--- Exercise inputs Enclosed Below ---

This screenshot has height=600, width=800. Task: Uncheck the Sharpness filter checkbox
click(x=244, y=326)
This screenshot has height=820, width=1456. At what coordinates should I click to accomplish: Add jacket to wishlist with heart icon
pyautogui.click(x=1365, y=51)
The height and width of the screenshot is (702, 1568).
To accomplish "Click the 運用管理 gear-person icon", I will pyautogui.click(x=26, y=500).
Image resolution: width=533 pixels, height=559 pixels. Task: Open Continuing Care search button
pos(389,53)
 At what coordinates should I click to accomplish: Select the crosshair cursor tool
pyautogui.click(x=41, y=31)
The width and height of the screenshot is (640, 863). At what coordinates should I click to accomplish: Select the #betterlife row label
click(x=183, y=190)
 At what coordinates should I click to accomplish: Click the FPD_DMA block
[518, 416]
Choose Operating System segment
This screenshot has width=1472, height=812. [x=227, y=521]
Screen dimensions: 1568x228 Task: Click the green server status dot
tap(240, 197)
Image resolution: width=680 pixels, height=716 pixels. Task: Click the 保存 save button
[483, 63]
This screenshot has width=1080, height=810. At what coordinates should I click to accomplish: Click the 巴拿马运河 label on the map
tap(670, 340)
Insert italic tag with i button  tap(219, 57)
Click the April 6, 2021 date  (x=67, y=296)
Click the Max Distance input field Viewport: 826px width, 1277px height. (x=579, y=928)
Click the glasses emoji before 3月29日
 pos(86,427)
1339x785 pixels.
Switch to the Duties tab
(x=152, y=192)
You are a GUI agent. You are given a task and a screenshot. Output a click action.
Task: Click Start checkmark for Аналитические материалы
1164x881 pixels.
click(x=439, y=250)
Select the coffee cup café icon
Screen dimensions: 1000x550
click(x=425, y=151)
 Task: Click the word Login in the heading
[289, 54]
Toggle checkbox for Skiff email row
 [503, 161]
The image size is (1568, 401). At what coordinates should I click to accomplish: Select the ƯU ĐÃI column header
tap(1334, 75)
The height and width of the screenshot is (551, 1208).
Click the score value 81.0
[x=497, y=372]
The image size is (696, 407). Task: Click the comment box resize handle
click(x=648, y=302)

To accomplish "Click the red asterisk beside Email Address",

--- End of Enclosed Exercise inputs ---

In the records above, find the line containing "The width and"; please retype it and every line after it through the last line, exactly and with nothing else.

• [Result of the task]:
The width and height of the screenshot is (640, 863). At what coordinates should I click to accomplish: Select the #betterlife row label
click(x=183, y=190)
 At what coordinates should I click to accomplish: Click the FPD_DMA block
[518, 416]
Choose Operating System segment
This screenshot has width=1472, height=812. [x=227, y=521]
Screen dimensions: 1568x228 Task: Click the green server status dot
tap(240, 197)
Image resolution: width=680 pixels, height=716 pixels. Task: Click the 保存 save button
[483, 63]
This screenshot has width=1080, height=810. At what coordinates should I click to accomplish: Click the 巴拿马运河 label on the map
tap(670, 340)
Insert italic tag with i button  tap(219, 57)
Click the April 6, 2021 date  (x=67, y=296)
Click the Max Distance input field Viewport: 826px width, 1277px height. (x=579, y=928)
Click the glasses emoji before 3月29日
 pos(86,427)
1339x785 pixels.
Switch to the Duties tab
(x=152, y=192)
You are a GUI agent. You are given a task and a screenshot. Output a click action.
Task: Click Start checkmark for Аналитические материалы
1164x881 pixels.
click(x=439, y=250)
Select the coffee cup café icon
Screen dimensions: 1000x550
click(x=425, y=151)
 Task: Click the word Login in the heading
[289, 54]
Toggle checkbox for Skiff email row
 [503, 161]
The image size is (1568, 401). At what coordinates should I click to accomplish: Select the ƯU ĐÃI column header
tap(1334, 75)
The height and width of the screenshot is (551, 1208).
Click the score value 81.0
[x=497, y=372]
The image size is (696, 407). Task: Click the comment box resize handle
click(x=648, y=302)

To accomplish "Click the red asterisk beside Email Address",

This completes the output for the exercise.